State v. Appley

Decision Date02 November 1945
Docket Number15777.
Citation35 S.E.2d 835,207 S.C. 284
PartiesSTATE v. APPLEY.
CourtSouth Carolina Supreme Court

J. Allen Lambright and C. Yates Brown, both of Spartanburg, for appellant.

Solicitor Sam R. Watt, of Spartanburg, for respondent.

STUKES, Justice.

This is an appeal from conviction and sentence for violation of section 1301-1 of the Criminal Code of 1942. It is, in part as follows: 'It shall be unlawful for any person, firm or corporation to keep on his, her, or its premises, or operate or permit to be kept on his, her, or its premises, or operated within this State, any vending or slot machine punch boards, pull boards, or other devices pertaining to games of chance of whatever name or kind, except automatic weighing, measuring, musical and vending machines which are so constructed as to give a certain uniform and fair return in value for each coin deposited therein, and in which there is no element of chance. Any person, firm, or corporation violating this section shall be subject to a fine of not more than five hundred ($500.00) dollars, or imprisonment upon the public works of the county wherein the offense is committed or in the State penitentiary for a period of not more than one (1) year or both fine and imprisonment, in the discretion of the court: provided, that this section is also intended to prohibit all vending, slot machines, punch boards, pull boards, or other devices pertaining to games of chance, that display different pictures, words, or symbols, at different plays, or different numbers, whether in words or figures, or which deposit tokens or coins at irregular intervals, or in varying numbers to the player or in the machine.'

Additional subsections provide for the seizure of such devices and summary destruction. The devices involved in this prosecution are described in the record as pin-ball machines and no question is made but that they are illegal. See in this connection, Alexander v. Martin, Sheriff, 192 S.C 176, 6 S.E.2d 20 Alexander v. Hunnicutt, Sheriff,

196 S.C. 364, 13 S.E.2d 630.

Vaughan Cannon, who testified for appellant, is the owner of Cannon Music Store of Asheville, North Carolina, with a branch operating under the same name in the city of Spartanburg, of which latter the appellant is the manager. Mr. Cannon testified that he has a contract with Camp Croft, a United States military reservation near Spartanburg, whereunder he supplied the camp with pin-ball machines. His brother, who also testified, manages the business at the camp. On March 4, 1945, Cannon, the owner, shipped seventeen of the machines by common carrier truck from Asheville to Camp Croft, for which he received a bill of lading. The shipment arrived at the camp after the receiving warehouse was closed and after Cannon's representative had left the premises, and the machines were taken to Cannon Music Store in Spartanburg and left there. This was on a Saturday afternoon and on Monday morning the Sheriff's officers, armed with a search warrant, entered the store and found and seized the machines. They were in varying degrees of disrepair and none was completely ready for operation.
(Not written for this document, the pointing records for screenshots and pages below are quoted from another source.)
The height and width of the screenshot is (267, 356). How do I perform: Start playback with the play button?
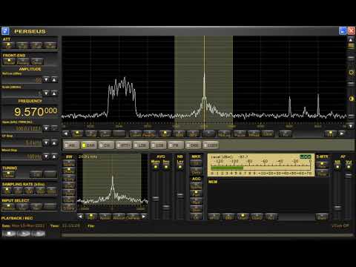coord(24,234)
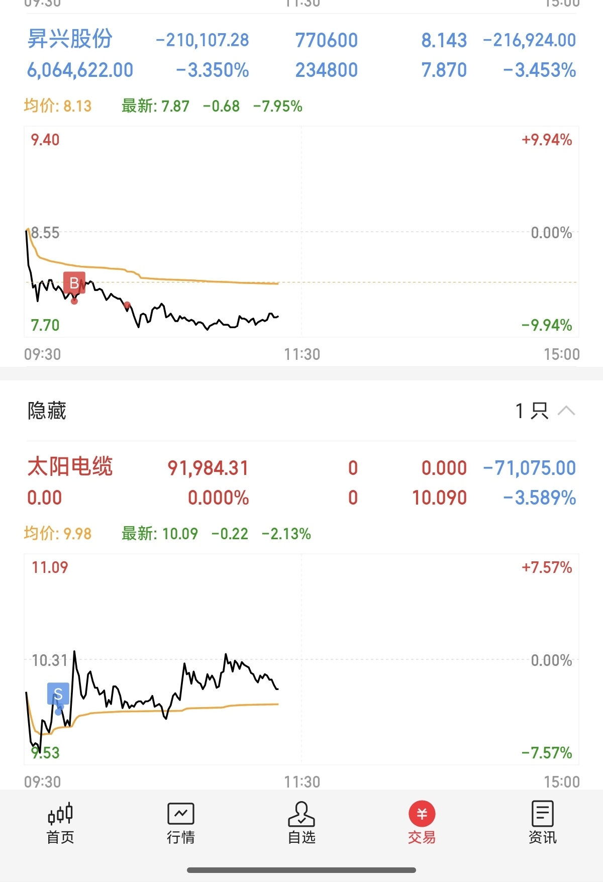Click the 隐藏 section header
603x882 pixels.
point(47,411)
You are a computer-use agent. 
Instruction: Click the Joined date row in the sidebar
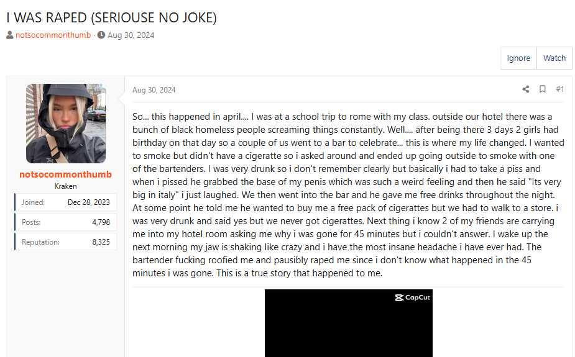click(66, 202)
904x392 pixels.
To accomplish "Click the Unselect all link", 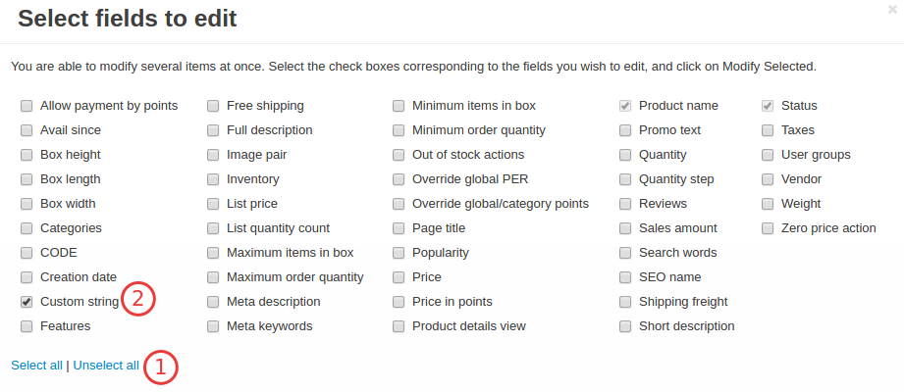I will [x=106, y=366].
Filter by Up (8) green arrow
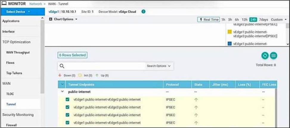The width and height of the screenshot is (290, 128). click(x=97, y=75)
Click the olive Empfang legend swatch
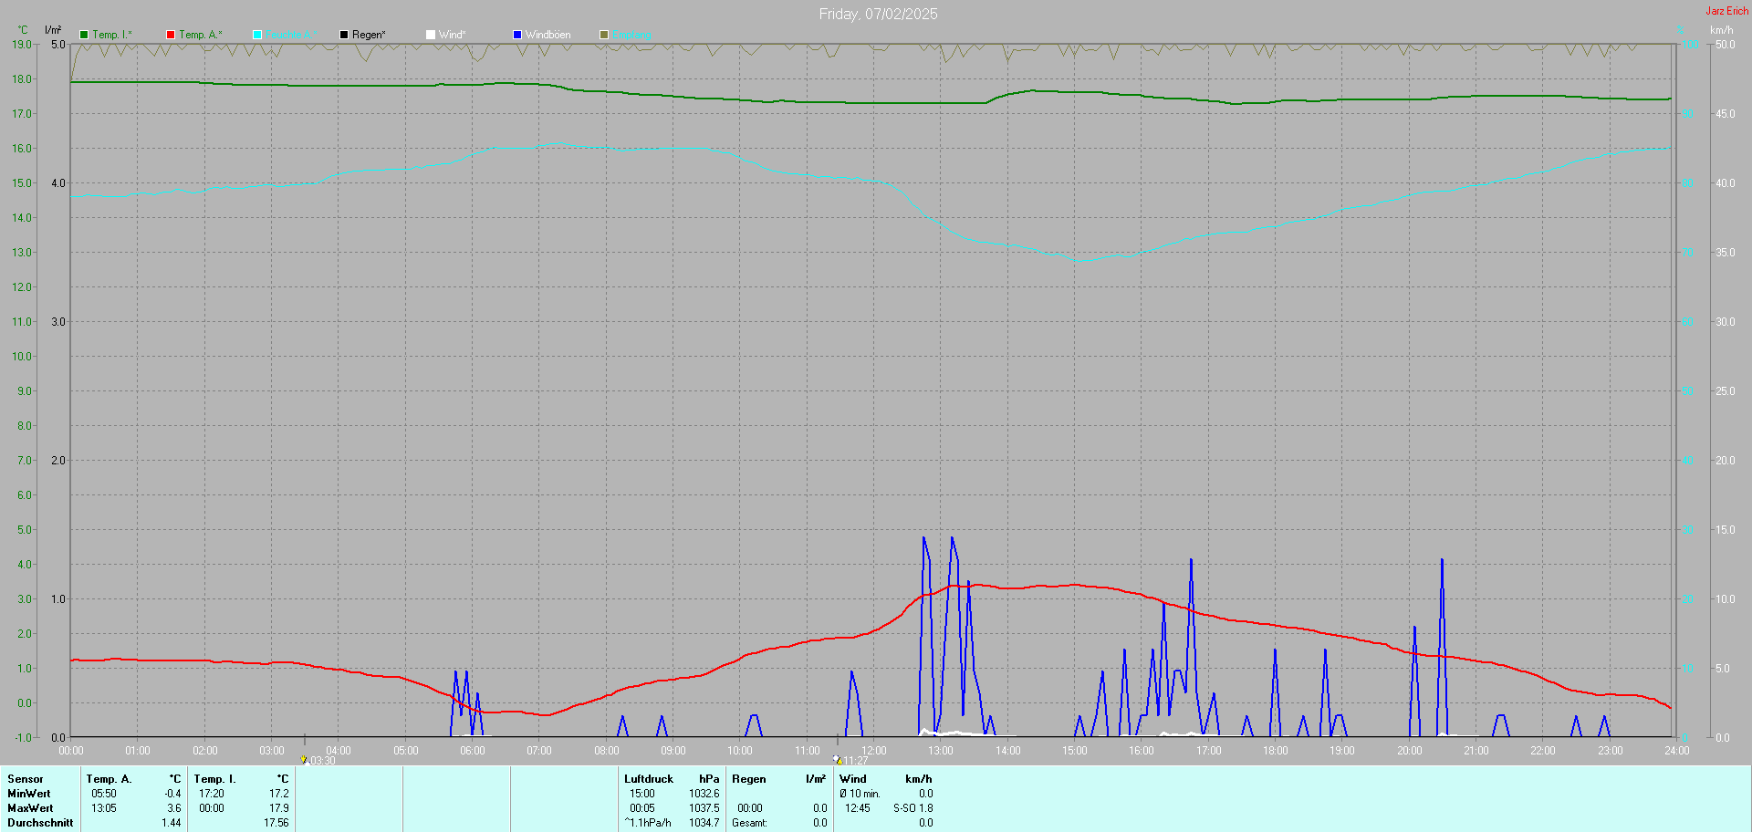The width and height of the screenshot is (1752, 832). (x=604, y=35)

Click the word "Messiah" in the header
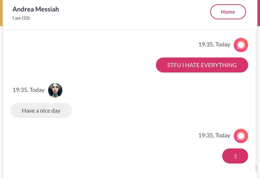tap(47, 9)
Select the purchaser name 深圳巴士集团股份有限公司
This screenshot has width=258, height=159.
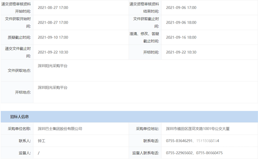(60, 129)
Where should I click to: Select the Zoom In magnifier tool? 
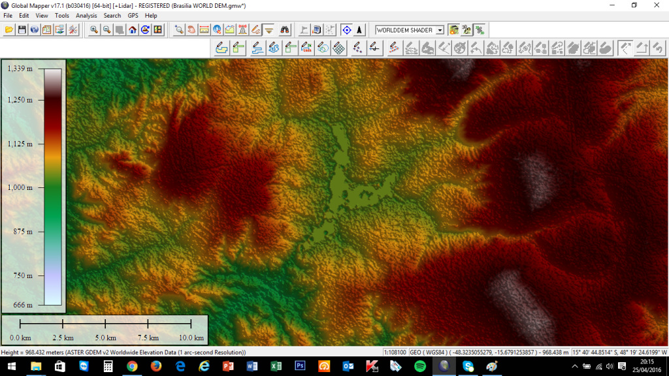(94, 30)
Upon conviction, the defendant appealed upon exceptions which he states in argument raise the two following propositions which are quoted from his brief:

I. 'That the machines were not 'kept' in accordance with the meaning of the statute under which this indictment was brought and that the defendant had never 'kept' or operated same in violation of the code.'

II. 'That the machines in question were in interstate commerce from Asheville, N. C., to Camp Croft, S. C., and therefore in interstate commerce and not subject to the jurisdiction of the State Court.'

The difficulty with the first assignment of error is that the statute contains no requirement that in order to constitute a violation of it an objectionable machine must be kept for the purpose of operation. The 'keeping' is a violation in itself, set off in the law by the disjunctive 'or' from the separate crime of operation. Appellant relies on the North Carolina case of State v. Jones, 218 N.C. 734, 12 S.E.2d 292, in which an indictment was held fatally defective for failure to include an allegation that the defendant operated the gambling devices or kept them for the purpose of being operated. But the distinction between that case and this is quite apparent for the law under which that prosecution was attempted provided that the possession be 'for the purpose of being operated.' C.S.Supp.1924, § 4437(b).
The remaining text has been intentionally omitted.